Photos of LaRob Rafael on left (backlit) and Steve Wallace on right (wearing a gray cap and vest, white shirt, and red tie)
LaRob Rafael (left) and Steve Wallace Credit: Courtesy Hearing in Color

Composer and tenor Steve Wallace says the first time he heard the Nas song “Undying Love,” the final track on the rapper’s 1999 album I Am . . ., “I immediately saw it as a verismo one-act with chamber orchestra, but I stored it away for a later time.”

It wasn’t until 2014, when Wallace was rehearsing the role of Turiddu in Mascagni’s verismo opera Cavalleria Rusticana, that he sat down and wrote the one-act he had imagined. 

Nas’s “Undying Love” is the rhymed and tightly wound story of a man who returns from a weekend in Vegas with a surprise engagement ring only to find his intended in their bed with another man. He has a gun; soon they’re all dead.

Cavalleria Rusticana, and Pagliacci, the opera it’s frequently paired with in performance, are both stories of love betrayed, ending in death. These domestic crimes-of-passion plots were part of a late 19th-century shift in which Italian opera turned from tales of gods and kings to dramas about ordinary people.

Verismo meant the realistic (if melodramatic) portrayal of life as the audience knew it.
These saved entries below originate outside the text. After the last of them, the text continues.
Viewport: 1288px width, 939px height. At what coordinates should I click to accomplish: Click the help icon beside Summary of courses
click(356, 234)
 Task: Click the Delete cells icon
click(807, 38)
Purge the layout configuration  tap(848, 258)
This week, Wallace’s opera, also titled Undying Love, will premiere in a single, semi-staged performance at the Austin neighborhood’s Kehrein Center for the Arts. It’s a project of Hearing in Color, a Chicago organization founded and led by another classically trained singer, bass-baritone LaRob K. Rafael, with a mission to present music that’s historically been excluded from the classical repertoire. WFMT is a partner in the production.

Undying Love
Fri 11/12, 7 PM, Kehrein Center for the Arts, 5628 W. Washington, hearingincolor.org, $20.
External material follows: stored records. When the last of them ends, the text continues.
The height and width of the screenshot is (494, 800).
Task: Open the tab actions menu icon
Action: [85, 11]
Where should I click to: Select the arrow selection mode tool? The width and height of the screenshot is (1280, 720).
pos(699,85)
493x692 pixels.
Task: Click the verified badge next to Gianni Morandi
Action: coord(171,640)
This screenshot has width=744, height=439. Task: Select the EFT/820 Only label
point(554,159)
Wallace grew up in south-side and south-suburban Chicago (his early training included the Merit School of Music), but he’s been based in New York since, where he’s had a prolific, multifaceted career. Initially working mostly in hip-hop and R&B, but unable to shake the opera bug (“I’d catch myself singing Rodolfo in the shower”), he returned to Chicago long enough to pick up a master’s in voice at the DePaul University School of Music, where, in 2011, he met Rafael, then an undergrad.
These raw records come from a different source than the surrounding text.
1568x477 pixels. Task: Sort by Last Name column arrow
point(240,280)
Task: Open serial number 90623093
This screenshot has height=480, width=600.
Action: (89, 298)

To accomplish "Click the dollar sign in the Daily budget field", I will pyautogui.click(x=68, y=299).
Rafael, a former Lyric Opera arts administrator, is now a host on WFMT. He launched Hearing in Color in 2017, after realizing “there was so much music I just wasn’t taught in school.”

“For the sake of learning about Mozart and Beethoven and Schubert, I missed out on the opportunity to study intensively the work of William Grant Still, or Margaret Bonds, or Florence Price,” Rafael says. Researching on his own, “I was finding all this music. My question was, why is no one performing this?”

Hearing in Color began as volunteer coffee shop recitals by friends that Rafael recruited. “It started with Black art songs, and then there were Latinx art songs, and then there were kundiman, which are Filipino art songs,” he says. “All of this music that’s so often been overlooked, because white male European is the standard in classical music.”  

And, while there have been recent calls for a “more expansive” story to be told on the operatic stage, Rafael says, they’ve typically been answered with “expansive stories being told through the lens of whiteness.”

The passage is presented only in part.